**Task inputs**.
• • • •

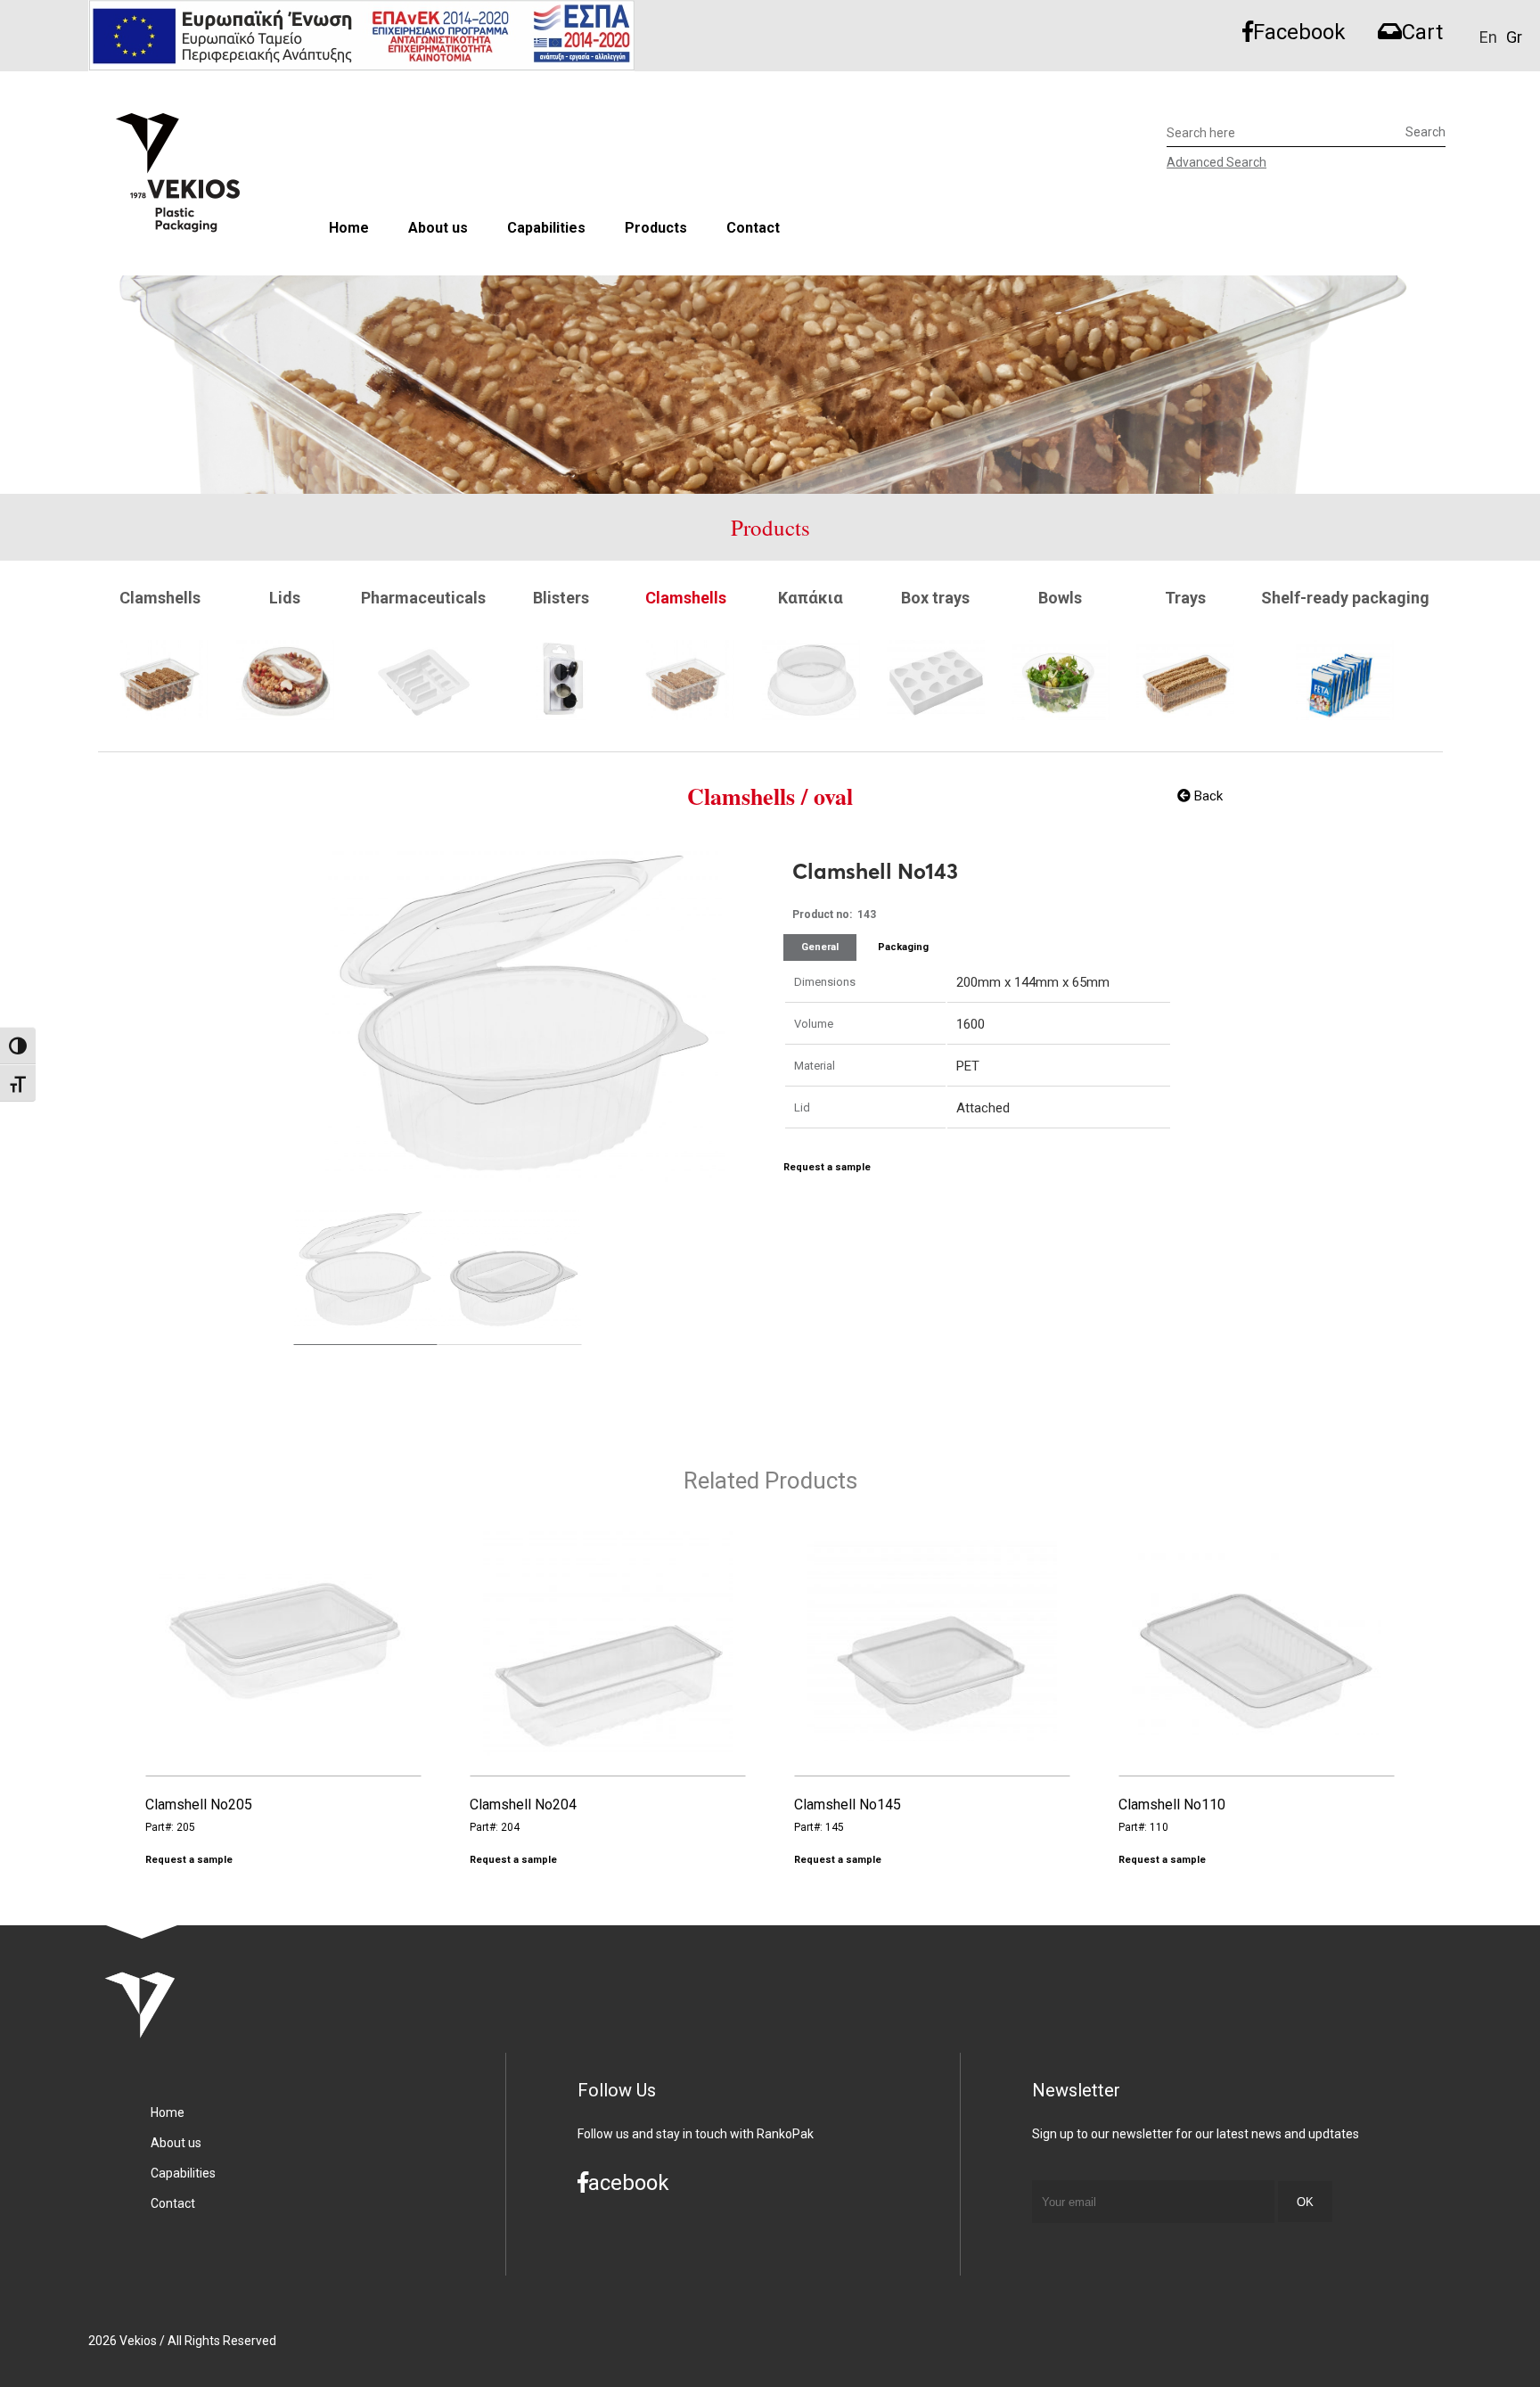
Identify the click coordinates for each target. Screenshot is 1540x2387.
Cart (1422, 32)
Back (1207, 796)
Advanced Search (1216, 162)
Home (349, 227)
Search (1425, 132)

• • • •

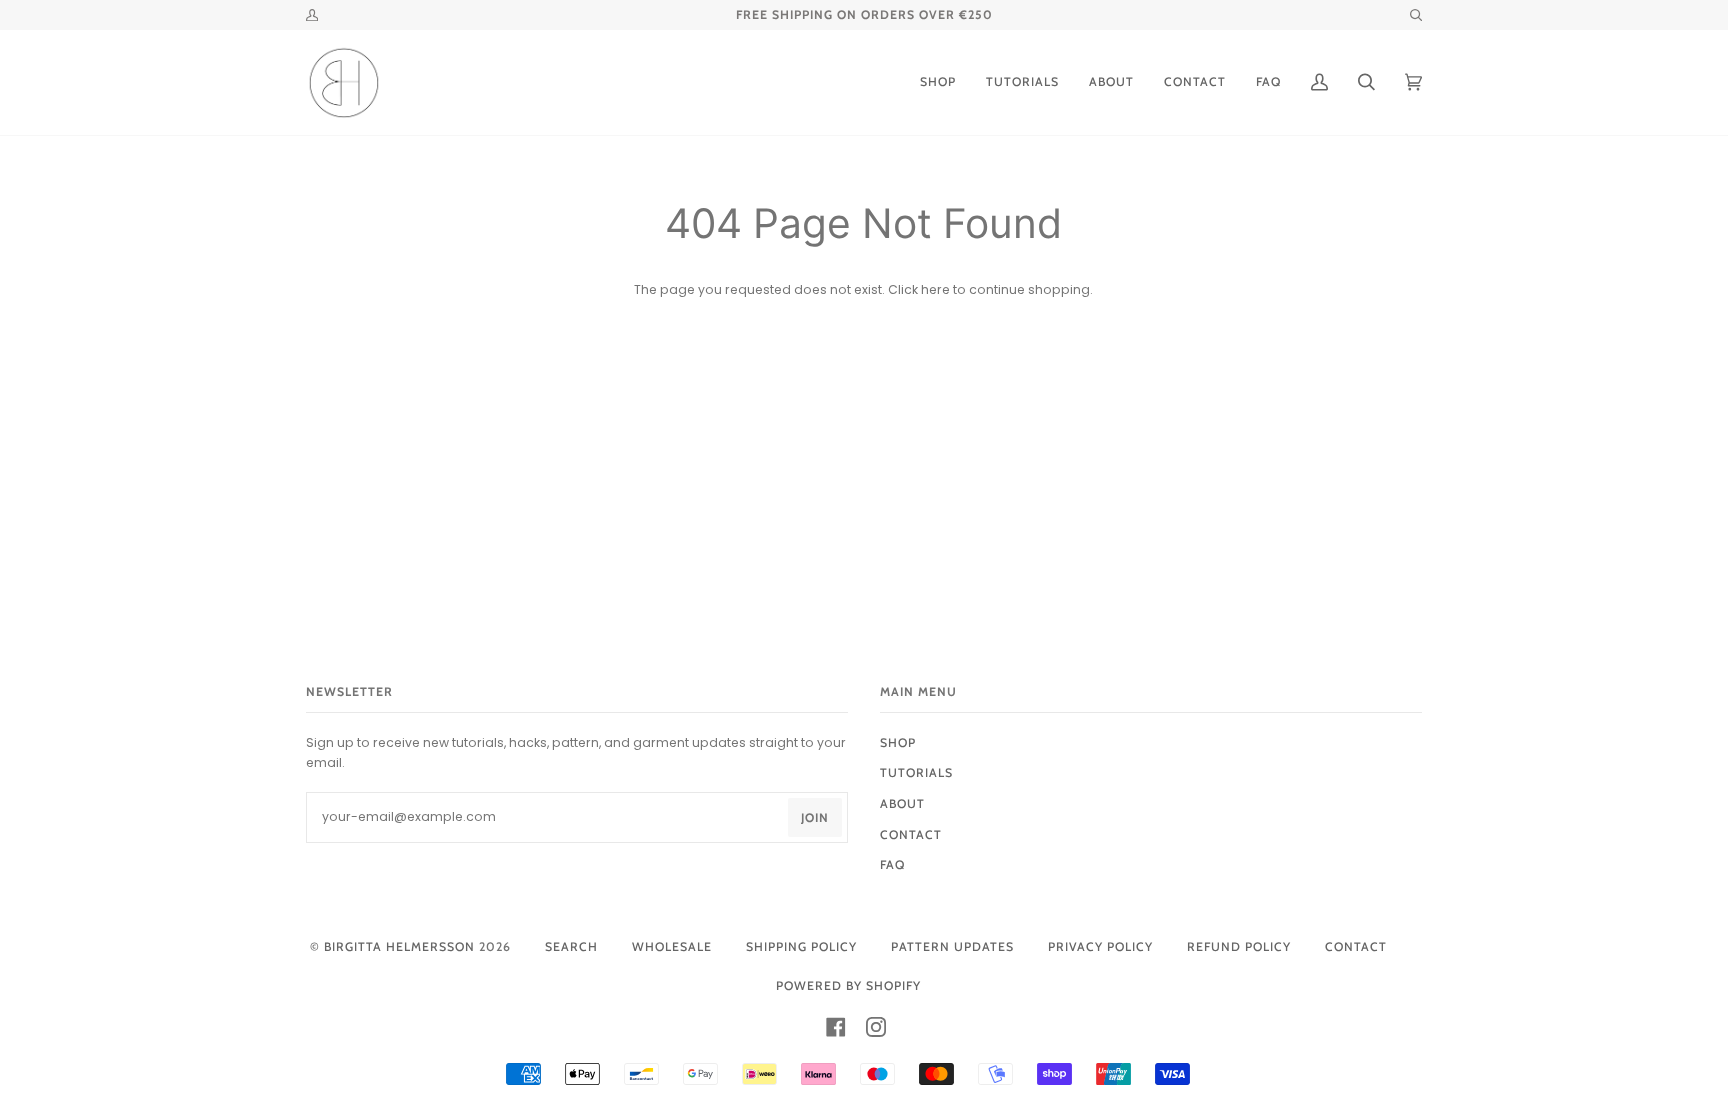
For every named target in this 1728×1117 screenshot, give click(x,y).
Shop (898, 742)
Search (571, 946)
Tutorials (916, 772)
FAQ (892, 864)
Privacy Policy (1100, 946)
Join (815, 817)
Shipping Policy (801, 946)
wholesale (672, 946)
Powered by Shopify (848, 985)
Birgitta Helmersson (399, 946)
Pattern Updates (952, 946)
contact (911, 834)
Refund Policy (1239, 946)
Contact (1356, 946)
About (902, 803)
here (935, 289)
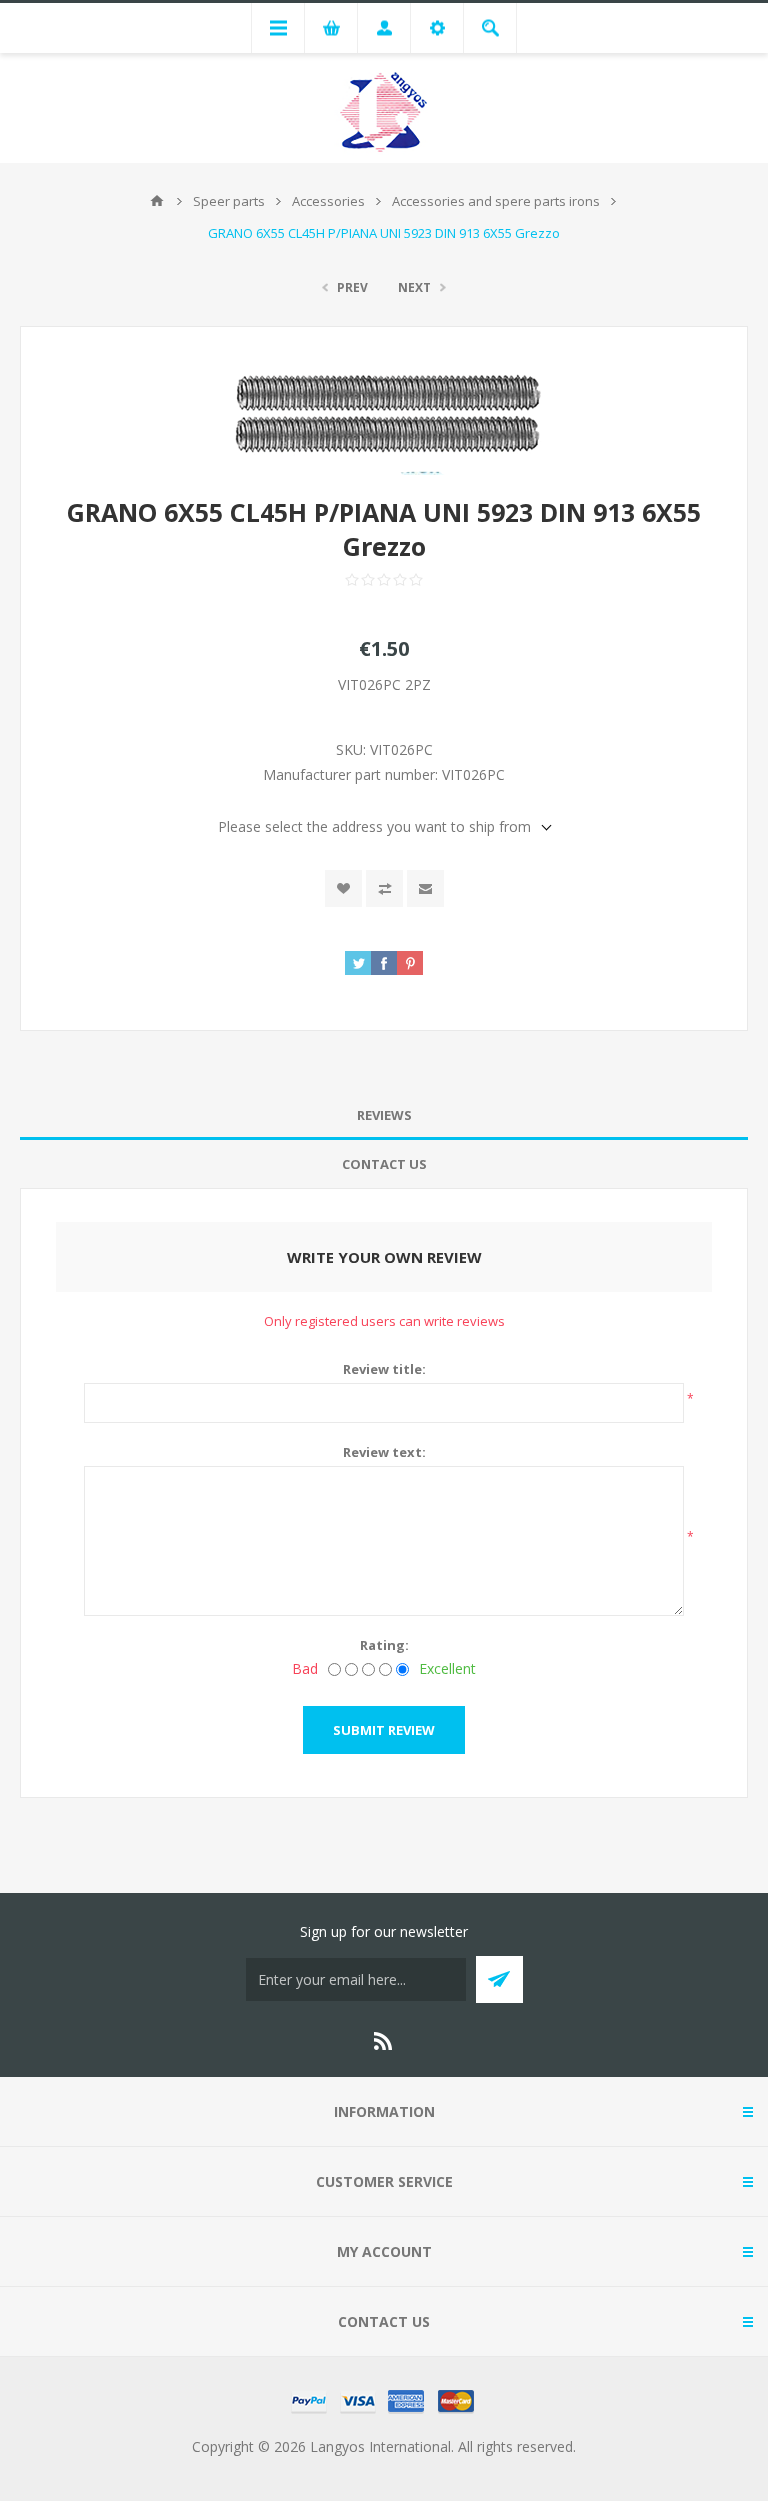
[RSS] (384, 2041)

• • • •

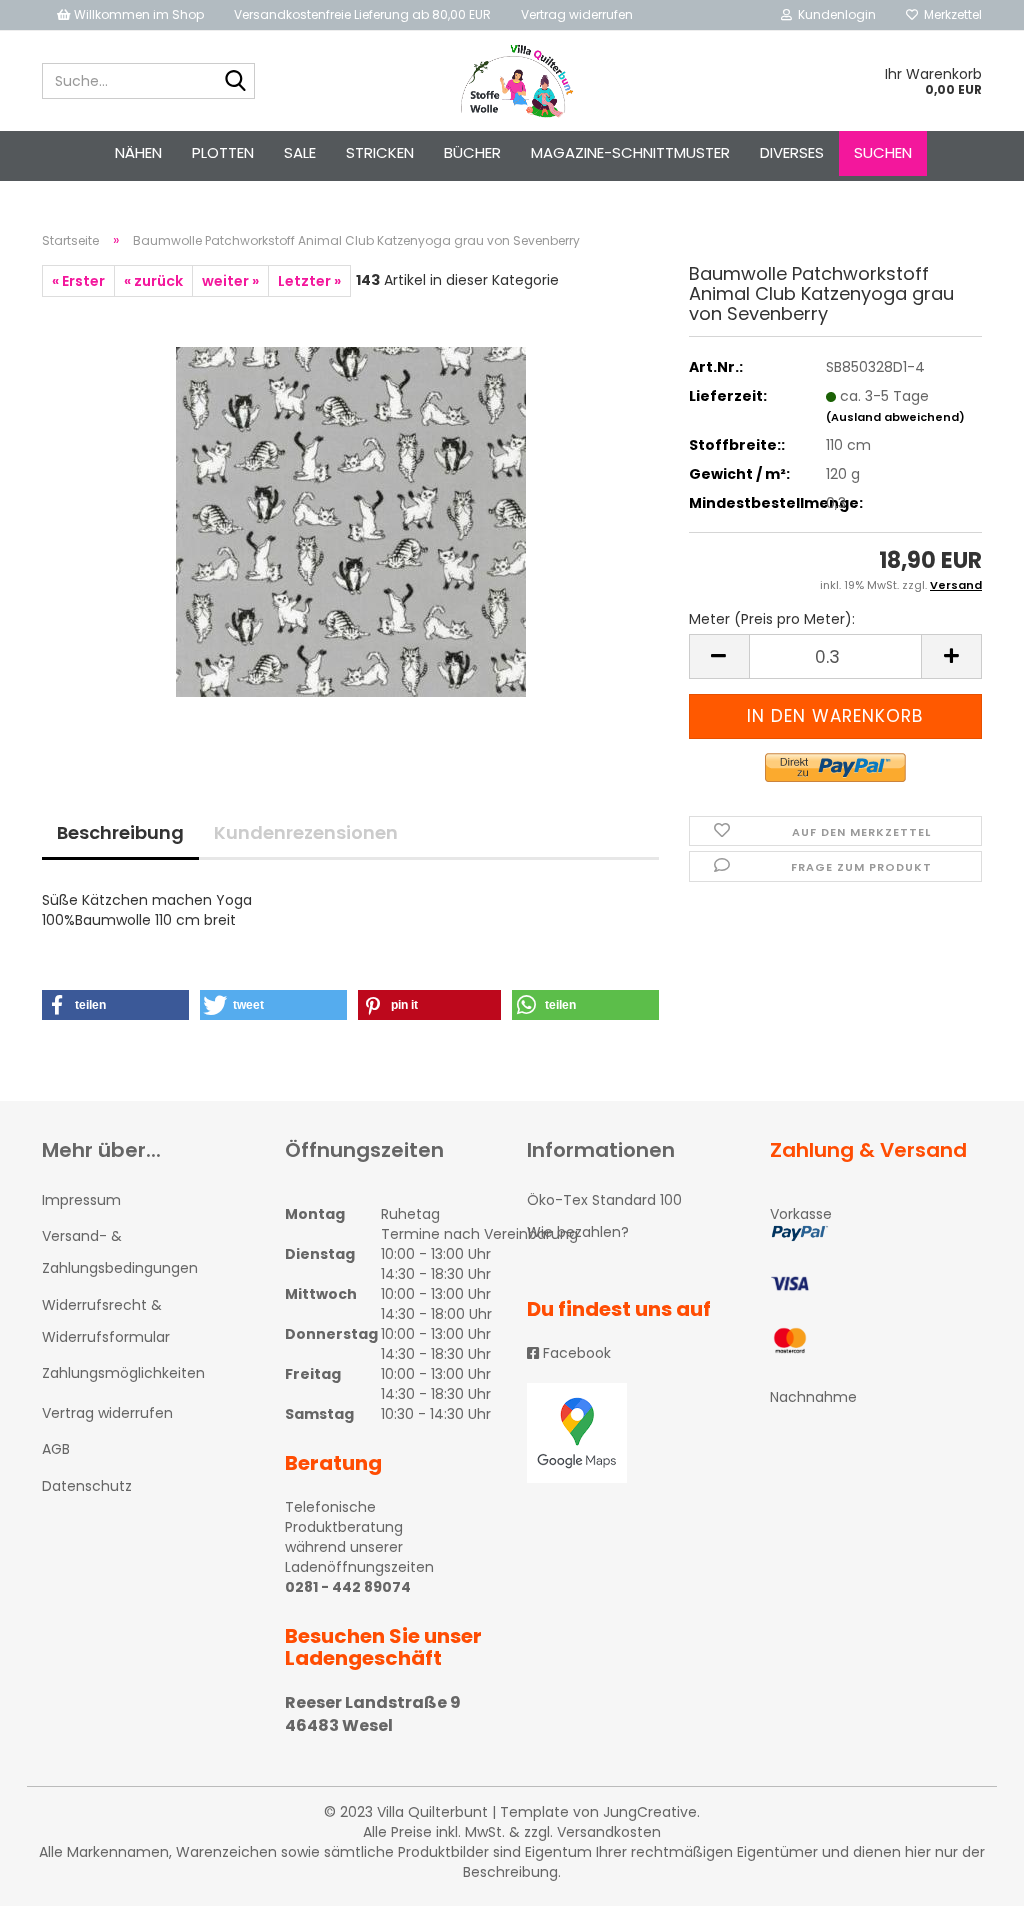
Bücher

• • • •

**What is being asked**.
If a line in the records holds the string "Policy", copy it.

**Answer space**.
Privacy Policy (1100, 946)
Shipping Policy (801, 946)
Refund Policy (1239, 946)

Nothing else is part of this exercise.